The second phone call Liam made was to Pepe
Miro, a young man who worked for a rival company and had beaten him to several deals
in the past two years. They agreed to meet in a tapas bar that evening, and
after another late night, during which a José Ferrer L. Rosado replaced
Guinness, Liam was able to convince Pepe they would both be better off working
together as partners.

A month later, a Spanish flag was raised
beside the Irish one, and the sign-writer returned. When he left, the name
above the door read, 'Casey, Miro & Co.' While Pepe handled the natives,
Liam took care of any foreign intruders; a genuine partnership.

The new company's profits grew slowly to begin
with, but at least the graph was now heading in the right direction. But it
wasn't until Pepe told his new partner about an old local custom that
their fortunes began to change.

Majorca is a small island with a large,
fertile, central plain where vineyards, almond and olive trees thrive.
Traditionally, when a Majorcan farmer dies, he leaves any property in the
fertile heartland to his eldest son, while any daughters end up with small
pieces of craggy coastline. Liam's Irish charm and good looks did no harm when
he advised these daughters how they could benefit from this chauvinistic
injustice.

He purchased his first plot of land in 1991,
from a middle-aged lady who was short of cash and boyfriends: a tiny strip of
infertile coastline with uninterrupted views of the Mediterranean. A bulldozer
levelled the ground, and within a few weeks, after a bunch of itinerant workers
had cleaned up the site, a developer purchased the plot for almost double Liam's
original outlay.

Liam bought his second piece of land from a grieving
widow. It had splendid panoramic views all the way to Barcelona. Once again he
flattened the plot, and this time he built a path wide
enough to allow a car to reach it from the main road.

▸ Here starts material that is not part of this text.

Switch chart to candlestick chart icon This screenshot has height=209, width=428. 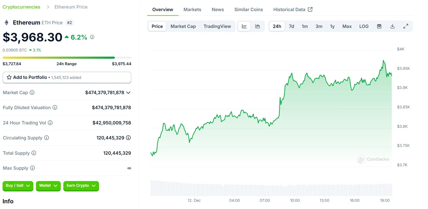pos(258,26)
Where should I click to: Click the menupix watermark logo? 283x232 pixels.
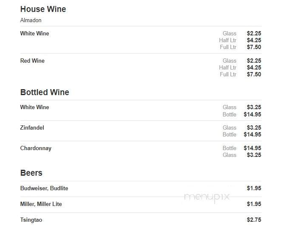click(207, 197)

On this occasion he made an even larger
return, which he used to build a small house on a piece of land Pepe had
purchased from a lady who spoke only Spanish. A year later they sold the
property for triple their original investment.

By the time Liam had purchased their fourth piece
of coastal land, which was large enough to divide into three plots, he realized
he was no longer an estate agent but had unwit-tingly become a property
developer. While Pepe continued to woo an endless stream of Spanish daughters
and widows, Liam converted their scraggy inheritances into saleable properties.
As time went by and the company's profits increased, it became clear to Liam
that the only obstacle preventing him from progressing at an even more rapid pace
was a lack of capital. He decided to make one of his rare trips back to
Ireland.

The property manager of the Allied Irish Bank
in Dublin -- Liam avoided Corklistened with interest to the proposals put forward
by his fellow countryman, and eventually agreed to advance him a hundred thousand
pounds with which to purchase two new sites. When Liam delivered a profit of
over 40 per cent the following year, the bank agreed to double its investment.

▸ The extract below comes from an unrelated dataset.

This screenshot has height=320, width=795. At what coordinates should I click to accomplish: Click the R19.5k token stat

Liam closed his first million-pound deal in 1997,
and his success might have continued unabated, if only he'd recalled his father's
sound advice. While a wise man can spend all day making a few bob, a foolish
one can lose them in a few minutes.

On the evening of 31 December 1999, Liam and
Pepe held a party for their friends and clients at the Palace Hotel in Palma to
celebrate their good fortune. As they were now both millionaires, they had
every reason to look forward to the new millennium with confidence, especially
as Pepe announced, just before the sun rose on 1 January 2000, that he had come
across the deal of a lifetime. Liam had to wait two more days before Pepe had
recovered sufficiently to tell him the details.

A Majorcan from one of the oldest families on
the island had recently died intestate.

After some considerable legal wrangling, the
court had decided that his wife was entitled to inherit his entire estate -- an
area of land in Valldemossa that stretched for several kilometres, from the
slopes of the Sierra de Tramuntana all the way down to the coast.

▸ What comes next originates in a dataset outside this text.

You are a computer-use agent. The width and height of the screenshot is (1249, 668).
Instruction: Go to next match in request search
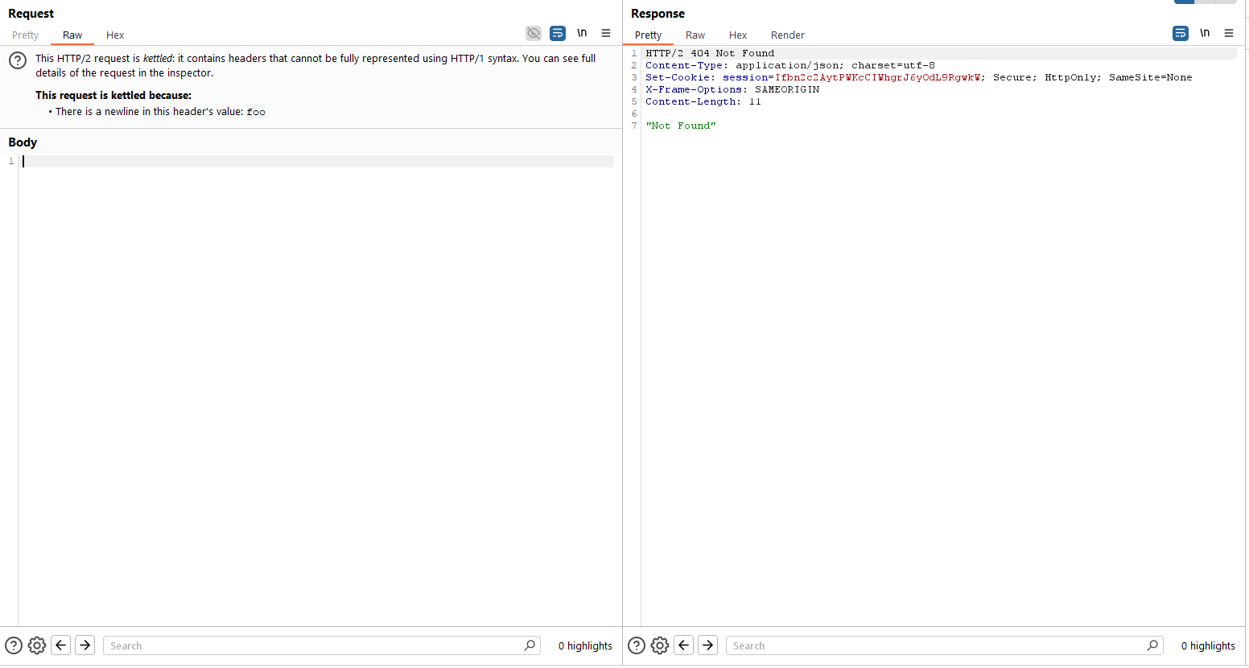click(x=85, y=645)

Liam spent a week in Dublin trying to
convince the Allied Irish that it should put up the largest property loan in
its history. Once the bank had agreed terms, which included personal guarantees
from both Liam and Pepe, something Liam's tinker father would never have
advised, he returned to Majorca and began to conduct negotiations with the widow.
She finally agreed to sell her twothousand-hectare site for twenty-three
million euros.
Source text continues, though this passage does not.